Five Quotes from Life after God by Douglas Coupland

I have discovered Douglas Coupland’s novels in the last few years. Life after God is both like and unlike his novels. Here are five bits from it that really spoke to me.

“Sometimes I think the people to feel the saddest for are people who are unable to connect with the profound... And then sometimes I think the people to feel saddest for are people who once knew what profoundness was, but who lost or became numb to the sensation of wonder – people who closed the doors that lead us into the secret world – or who had the doors closed for them by time and neglect and decisions made in times of weakness.”

“And then I felt sad because I realized that once people are broken in certain ways, they can’t ever be fixed, and this is something nobody ever tells you when you are young and it never fails to surprise you as you grow older as you see the people in your life break one by one. You wonder when your turn is going to be, or if it’s already happened.”
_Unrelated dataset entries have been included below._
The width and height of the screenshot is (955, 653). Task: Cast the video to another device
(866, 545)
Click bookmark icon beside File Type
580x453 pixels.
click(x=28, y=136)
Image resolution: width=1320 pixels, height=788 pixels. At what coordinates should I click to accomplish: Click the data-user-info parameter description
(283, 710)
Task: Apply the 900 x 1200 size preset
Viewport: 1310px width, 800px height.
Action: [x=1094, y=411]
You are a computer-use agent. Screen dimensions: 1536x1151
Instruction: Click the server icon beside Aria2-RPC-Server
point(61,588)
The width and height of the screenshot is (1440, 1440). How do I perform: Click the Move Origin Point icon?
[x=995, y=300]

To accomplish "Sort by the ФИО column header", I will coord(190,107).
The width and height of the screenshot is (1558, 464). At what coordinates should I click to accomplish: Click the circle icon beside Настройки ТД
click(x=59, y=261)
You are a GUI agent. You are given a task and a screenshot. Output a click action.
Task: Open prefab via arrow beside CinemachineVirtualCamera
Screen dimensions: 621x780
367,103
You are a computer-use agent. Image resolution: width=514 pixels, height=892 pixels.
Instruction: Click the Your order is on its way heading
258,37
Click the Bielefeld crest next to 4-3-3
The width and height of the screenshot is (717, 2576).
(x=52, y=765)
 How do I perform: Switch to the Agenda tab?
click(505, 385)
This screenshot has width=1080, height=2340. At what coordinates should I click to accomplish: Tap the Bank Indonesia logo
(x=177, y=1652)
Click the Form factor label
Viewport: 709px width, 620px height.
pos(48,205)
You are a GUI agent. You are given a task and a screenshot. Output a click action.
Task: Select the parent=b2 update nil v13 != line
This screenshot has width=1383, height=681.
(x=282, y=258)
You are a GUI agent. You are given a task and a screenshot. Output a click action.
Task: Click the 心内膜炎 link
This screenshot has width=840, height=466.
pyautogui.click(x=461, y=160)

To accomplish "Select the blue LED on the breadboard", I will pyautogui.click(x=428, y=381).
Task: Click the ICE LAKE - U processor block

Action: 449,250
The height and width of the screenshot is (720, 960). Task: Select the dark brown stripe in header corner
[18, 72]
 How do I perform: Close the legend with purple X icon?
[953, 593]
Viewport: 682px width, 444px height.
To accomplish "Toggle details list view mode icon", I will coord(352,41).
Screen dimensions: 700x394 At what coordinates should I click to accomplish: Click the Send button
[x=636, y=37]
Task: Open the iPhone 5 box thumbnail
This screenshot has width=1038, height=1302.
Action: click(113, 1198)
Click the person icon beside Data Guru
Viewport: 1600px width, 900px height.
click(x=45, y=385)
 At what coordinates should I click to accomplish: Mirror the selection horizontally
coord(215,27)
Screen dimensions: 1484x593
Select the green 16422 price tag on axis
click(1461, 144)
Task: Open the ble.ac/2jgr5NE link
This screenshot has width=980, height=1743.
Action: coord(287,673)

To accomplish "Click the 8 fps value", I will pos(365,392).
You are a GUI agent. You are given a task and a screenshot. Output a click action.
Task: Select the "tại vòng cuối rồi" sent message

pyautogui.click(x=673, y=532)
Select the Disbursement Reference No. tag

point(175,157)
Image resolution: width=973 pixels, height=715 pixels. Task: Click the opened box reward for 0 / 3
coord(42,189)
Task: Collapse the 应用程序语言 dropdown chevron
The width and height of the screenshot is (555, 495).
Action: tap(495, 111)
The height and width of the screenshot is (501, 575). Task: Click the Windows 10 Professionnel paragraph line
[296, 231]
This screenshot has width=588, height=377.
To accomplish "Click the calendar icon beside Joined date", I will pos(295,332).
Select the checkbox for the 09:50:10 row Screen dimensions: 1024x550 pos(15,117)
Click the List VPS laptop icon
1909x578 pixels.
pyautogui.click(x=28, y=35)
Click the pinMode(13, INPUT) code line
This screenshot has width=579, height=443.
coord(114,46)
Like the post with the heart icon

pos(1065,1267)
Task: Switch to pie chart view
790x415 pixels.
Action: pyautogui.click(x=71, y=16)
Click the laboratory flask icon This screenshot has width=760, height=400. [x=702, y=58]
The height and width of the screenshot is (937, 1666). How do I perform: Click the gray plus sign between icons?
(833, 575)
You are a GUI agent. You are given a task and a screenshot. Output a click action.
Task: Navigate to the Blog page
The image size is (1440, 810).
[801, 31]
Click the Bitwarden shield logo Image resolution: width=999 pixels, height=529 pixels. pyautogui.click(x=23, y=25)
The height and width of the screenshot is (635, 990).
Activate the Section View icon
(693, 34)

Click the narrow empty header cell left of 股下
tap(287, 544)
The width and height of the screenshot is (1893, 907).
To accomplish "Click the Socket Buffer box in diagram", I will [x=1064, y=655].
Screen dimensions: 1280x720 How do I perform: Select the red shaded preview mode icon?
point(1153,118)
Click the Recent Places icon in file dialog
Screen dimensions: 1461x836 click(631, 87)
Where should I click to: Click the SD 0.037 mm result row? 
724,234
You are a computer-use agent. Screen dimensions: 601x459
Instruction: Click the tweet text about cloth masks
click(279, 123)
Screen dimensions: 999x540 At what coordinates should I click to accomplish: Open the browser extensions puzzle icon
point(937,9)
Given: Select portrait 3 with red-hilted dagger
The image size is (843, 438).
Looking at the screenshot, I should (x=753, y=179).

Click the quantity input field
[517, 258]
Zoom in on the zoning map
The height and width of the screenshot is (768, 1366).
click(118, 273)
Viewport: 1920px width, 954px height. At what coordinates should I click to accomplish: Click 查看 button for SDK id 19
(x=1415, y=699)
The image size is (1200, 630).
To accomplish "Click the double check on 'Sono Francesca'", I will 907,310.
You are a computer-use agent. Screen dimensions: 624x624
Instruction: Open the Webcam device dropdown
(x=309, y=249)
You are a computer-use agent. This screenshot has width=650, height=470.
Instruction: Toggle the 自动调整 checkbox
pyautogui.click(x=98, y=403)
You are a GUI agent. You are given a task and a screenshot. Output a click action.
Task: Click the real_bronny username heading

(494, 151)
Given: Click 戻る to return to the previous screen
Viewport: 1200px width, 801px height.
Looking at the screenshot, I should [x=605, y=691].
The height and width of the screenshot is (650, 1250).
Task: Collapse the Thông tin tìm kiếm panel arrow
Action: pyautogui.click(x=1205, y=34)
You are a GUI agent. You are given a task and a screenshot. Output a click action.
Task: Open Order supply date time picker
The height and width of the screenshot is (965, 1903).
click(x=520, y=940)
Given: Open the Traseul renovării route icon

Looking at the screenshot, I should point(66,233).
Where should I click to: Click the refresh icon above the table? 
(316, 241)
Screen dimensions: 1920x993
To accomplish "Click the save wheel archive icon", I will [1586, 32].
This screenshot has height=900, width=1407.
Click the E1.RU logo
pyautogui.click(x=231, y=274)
“...humans are the only animal to feel the pain of sorrow that has been stretched out through linear time ...our curse as humans is that we are trapped in time – our curse is that we are forced to interpret life as a sequence of events – a story – and when we can’t figure out what our particular story is we feel lost somehow. “Dogs only have a present tense in their lives,” ... Humans have to endure everything in life in agonizingly endless clock time – every single second of it. Not only this, but we have to remember having endured our entire lives as well.”

“I think that death is not just dying. I think death is a loss that can never be found again, words that can never be taken back, damage that can never be made whole. It is a denial of any possible future giving of love.”

“...we are living creatures – we have religious impulses – we must – and yet into what cracks do these impulses flow in a world without religion?”

(I’ve typed these up without permission. I would recommend you buy and read the book and all Douglas Coupland’s other books.)